What I mean, they don't interact with the OS. They only interact with Steam app, and it basically doesn't matter what it runs underneath. When we're talking about users adopting Linux it doesn't count.
That sounds like the majority of users. I'm trying to think of how many times I needed to "use Linux".
I interact with Firefox, IntelliJ, and a few other applications and IntelliJ hides all of the CLI so I don't have to know git, and I don't have to know where my files are.
My mother wouldn't know how to install a driver in Windows, or even how to navigate to a file in Explorer. Does that mean she isn't a Windows user?
I think you are being overly pessimistic about what counts as a user.
It's not like you are or aren't interacting with the OS, it's more about how easily can you do it if you need one. The distinction is, is it a general purpose personal computer, or a single purpose device. You can use general purpose one to only run one app 99% of the time, but it's a general purpose personal computer you're using.
Like, if you use automatic terminal at a fast food restraunt, you actually are using a computer with probably Windows on it, which runs Chrome in headless mode, that runs a web app. But you wouldn't call yourself a Windows user, even if you do it twice a day. Even if you know how to make the webapp crash and show you the desktop. That's my point of distinction.
Ah you're right, it just cannot happen with a steam machine.
The year of of the Linux happened long ago. However we fail to recognize it, because wasn't exactly what we were expecting. Most super computer is TOP500 as well as servers and majority of portable devices in the world are powered by the Linux kernel.

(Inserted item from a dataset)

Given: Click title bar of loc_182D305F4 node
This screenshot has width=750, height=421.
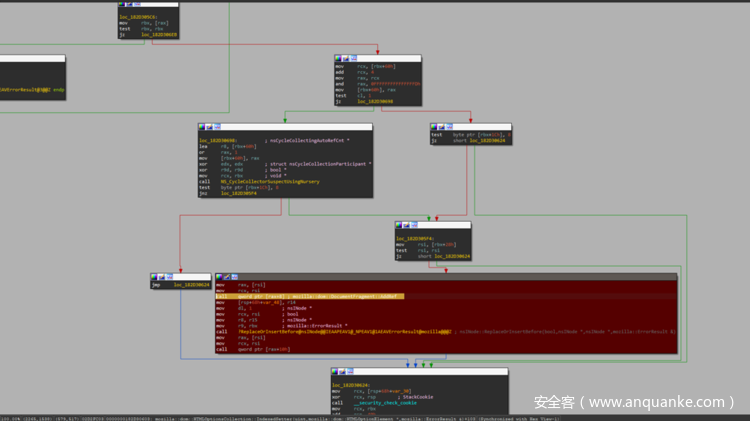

If the definition of Year of Linux was based on having astonishing UX then, this is probably something that will never happen.
We're talking about home computers, regular users running their personal OS.
Nonesense. There is no easier to use and more functional desktop with great user experience than Linux. Been that way a long time. People are just used to poor UX and want more of it.
Edit: I would love to hear from the downvoters how windows, with its constantly changing interface, ads, poor file manager and poorly thought out workflow design is somehow better than linux. And stick with win 11 as that is the standard now.
As for Mac, talk about confusing. Where are your files? What is happening at full screen, what menu is doing what? I will say macs are great when you get used it, especially if you use keyboard shortcuts.
More downvotes for the truth. I have taken people who have barely used a computer before and tried them on Linux or windows. Windows is always a mess and does things in unsuspected ways or is missing a basic feature.
Linux works just fine, and out of the box from any current distro the environments are pretty much ready to go. That is just the truth.
I've used MacOS for about 20 years, and it's a shit show. But...
Where are your files?
They are in my user folder, same as every other OS. I can see them all in Finder. Root is hidden, but that's options "tick box to display disks".
What is happening at full screen
So what you would consider maximise is "move to new dedicated virtual desktop", but you can also cmd+click maximise, drag to the top to traditional maximise or left/right for half screen.
I will say macs are great when you get used it, especially if you use keyboard shortcuts.
I'd say the opposite. How do I move this window to the next desktop using shortcut keys? You have to display desktops and then drag or to the desktop you want. No real shortcut for a basic feature.
Emoji picker also seems to be broken, so when adding something on a chat I have to navigate with keyboard because clicking on the emoji I want works about 50% of the time, they rest of the time it just closes the window.
There is no easier to use and more functional desktop with great user experience than Linux.
Ignoring the fact that you make it sound like Linux has a single unified desktop experience...
I'd love to hear your reason for thinking that. I'm a Linux fanboy and even I'm smelling the bullshit.
True. But each of them are more or less polished enough for any user.
I mean pick one.
Give me the argument that this isn't true.
Naaah, it's just companies like Adobe, Autodesk and Microsoft shitting on Linux users each time they can.